CFO Amy Hood admitted Microsoft is already turning away Azure customers because they don’t have enough GPUs. Nadella also shared that they’re turning down third-party requests, almost certainly including some from OpenAI, when they don’t fit “long-term interests.”
In other words, Nadella claims that they’re building for themselves, and OpenAI is just one customer among many fighting for capacity.
Meta operates the same way, building clusters with 600k H100-equivalent GPUs and using that infrastructure flexibly across Llama training, Instagram recommendations, advertising workloads, and more. The company runs thousands of training jobs daily from hundreds of different teams, with workloads spanning from single-GPU tasks to massive generative AI jobs requiring thousands of synchronized hosts.
Given Microsoft’s product suite, it seems reasonable that they could absorb much of this GPU demand, even if OpenAI disappeared tomorrow.
The Real Risk Isn’t Microsoft
Even if the worst happens, Microsoft will be fine with their current GPU spend. They have minimal debt and massive cash flows.

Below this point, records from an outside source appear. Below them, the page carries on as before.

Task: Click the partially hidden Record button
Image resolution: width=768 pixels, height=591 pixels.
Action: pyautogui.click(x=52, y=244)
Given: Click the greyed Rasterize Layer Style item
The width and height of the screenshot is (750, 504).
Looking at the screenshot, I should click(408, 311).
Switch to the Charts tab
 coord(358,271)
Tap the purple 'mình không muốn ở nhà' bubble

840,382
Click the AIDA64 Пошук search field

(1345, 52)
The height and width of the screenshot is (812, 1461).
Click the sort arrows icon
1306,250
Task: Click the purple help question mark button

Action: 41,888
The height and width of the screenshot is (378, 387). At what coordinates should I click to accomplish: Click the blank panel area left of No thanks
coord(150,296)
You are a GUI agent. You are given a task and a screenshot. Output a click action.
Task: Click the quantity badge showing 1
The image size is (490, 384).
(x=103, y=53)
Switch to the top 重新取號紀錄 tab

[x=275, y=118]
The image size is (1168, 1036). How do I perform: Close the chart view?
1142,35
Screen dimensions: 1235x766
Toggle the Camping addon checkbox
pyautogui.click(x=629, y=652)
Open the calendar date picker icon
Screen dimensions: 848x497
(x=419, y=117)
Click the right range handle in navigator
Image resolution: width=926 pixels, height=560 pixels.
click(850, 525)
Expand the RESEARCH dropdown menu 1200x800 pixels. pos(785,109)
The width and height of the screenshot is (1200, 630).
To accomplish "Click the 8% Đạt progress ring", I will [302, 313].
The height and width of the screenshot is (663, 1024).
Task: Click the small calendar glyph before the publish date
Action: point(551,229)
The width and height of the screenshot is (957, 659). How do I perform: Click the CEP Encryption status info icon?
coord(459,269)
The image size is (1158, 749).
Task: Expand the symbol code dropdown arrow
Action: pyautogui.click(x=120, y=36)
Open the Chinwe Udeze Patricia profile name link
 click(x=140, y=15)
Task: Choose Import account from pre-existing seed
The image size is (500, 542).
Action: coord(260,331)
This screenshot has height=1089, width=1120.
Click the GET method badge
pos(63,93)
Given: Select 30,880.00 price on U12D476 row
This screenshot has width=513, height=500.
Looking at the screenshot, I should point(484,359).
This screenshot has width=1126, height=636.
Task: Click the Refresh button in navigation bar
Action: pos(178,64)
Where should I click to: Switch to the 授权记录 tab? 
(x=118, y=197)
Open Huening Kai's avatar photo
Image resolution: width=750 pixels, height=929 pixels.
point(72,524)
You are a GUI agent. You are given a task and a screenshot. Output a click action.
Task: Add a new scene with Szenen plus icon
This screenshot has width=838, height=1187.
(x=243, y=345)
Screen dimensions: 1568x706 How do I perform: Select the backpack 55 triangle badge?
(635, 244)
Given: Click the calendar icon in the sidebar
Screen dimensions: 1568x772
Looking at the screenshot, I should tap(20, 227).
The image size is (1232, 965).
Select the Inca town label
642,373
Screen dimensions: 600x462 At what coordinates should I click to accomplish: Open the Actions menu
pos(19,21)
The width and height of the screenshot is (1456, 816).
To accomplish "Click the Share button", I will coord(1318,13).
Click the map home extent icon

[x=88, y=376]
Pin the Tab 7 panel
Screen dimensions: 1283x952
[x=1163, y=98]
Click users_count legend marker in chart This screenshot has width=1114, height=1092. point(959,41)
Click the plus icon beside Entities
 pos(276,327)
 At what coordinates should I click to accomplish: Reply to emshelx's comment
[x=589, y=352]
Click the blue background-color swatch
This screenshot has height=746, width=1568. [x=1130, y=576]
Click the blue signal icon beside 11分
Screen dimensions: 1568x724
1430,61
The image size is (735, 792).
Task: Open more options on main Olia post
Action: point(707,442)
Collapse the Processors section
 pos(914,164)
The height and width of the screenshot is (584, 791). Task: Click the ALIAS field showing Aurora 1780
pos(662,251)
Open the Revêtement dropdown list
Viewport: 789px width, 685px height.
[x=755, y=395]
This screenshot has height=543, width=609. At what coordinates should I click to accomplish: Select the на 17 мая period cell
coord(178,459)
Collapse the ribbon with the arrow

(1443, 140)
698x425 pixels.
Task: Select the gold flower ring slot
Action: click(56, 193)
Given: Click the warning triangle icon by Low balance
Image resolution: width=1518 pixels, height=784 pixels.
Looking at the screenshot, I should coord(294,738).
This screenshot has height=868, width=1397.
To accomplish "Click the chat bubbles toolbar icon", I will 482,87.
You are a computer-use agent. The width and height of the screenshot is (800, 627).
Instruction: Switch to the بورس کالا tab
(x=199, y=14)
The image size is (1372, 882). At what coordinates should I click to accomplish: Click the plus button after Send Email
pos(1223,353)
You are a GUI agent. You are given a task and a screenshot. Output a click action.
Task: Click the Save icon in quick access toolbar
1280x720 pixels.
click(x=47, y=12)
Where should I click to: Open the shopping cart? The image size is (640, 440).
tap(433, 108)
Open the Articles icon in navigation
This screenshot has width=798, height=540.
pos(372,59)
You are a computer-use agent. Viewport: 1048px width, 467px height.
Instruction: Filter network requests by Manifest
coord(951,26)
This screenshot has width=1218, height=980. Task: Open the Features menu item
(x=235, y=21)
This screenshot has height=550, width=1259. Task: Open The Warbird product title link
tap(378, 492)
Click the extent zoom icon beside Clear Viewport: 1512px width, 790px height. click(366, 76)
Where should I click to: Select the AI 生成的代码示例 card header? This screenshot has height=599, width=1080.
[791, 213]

But this is how bubbles can start forming. Business leaders know GPU demand is high, and they see the demand on the horizon. They know if they don’t fulfill it, one of their competitors will. So everyone races to build capacity, funded increasingly by debt.
Which brings us to Oracle, who has nearly 20% of Nvidia’s GPU share, while Microsoft has 30%. Oracle’s share really stands out when you consider they only have 5% cloud revenue share, and 16% of Microsoft’s market cap ($620 billion vs $3.74 trillion).
How does Oracle have that many GPUs with far less revenue and value? Debt.
Oracle has $91.3 billion in debt, and just raised another $38 billion for Stargate. Microsoft has only $97.6 billion in debt, despite 6x the equity value.
Which means you could look at the current AI bubble from two perspectives.
Since hyperscalers like Microsoft and Google are reasonably capitalized, this bubble could get a lot bigger if these companies start levering up.
But if not, and GPU demand keels over tomorrow, Oracle is the one in serious trouble.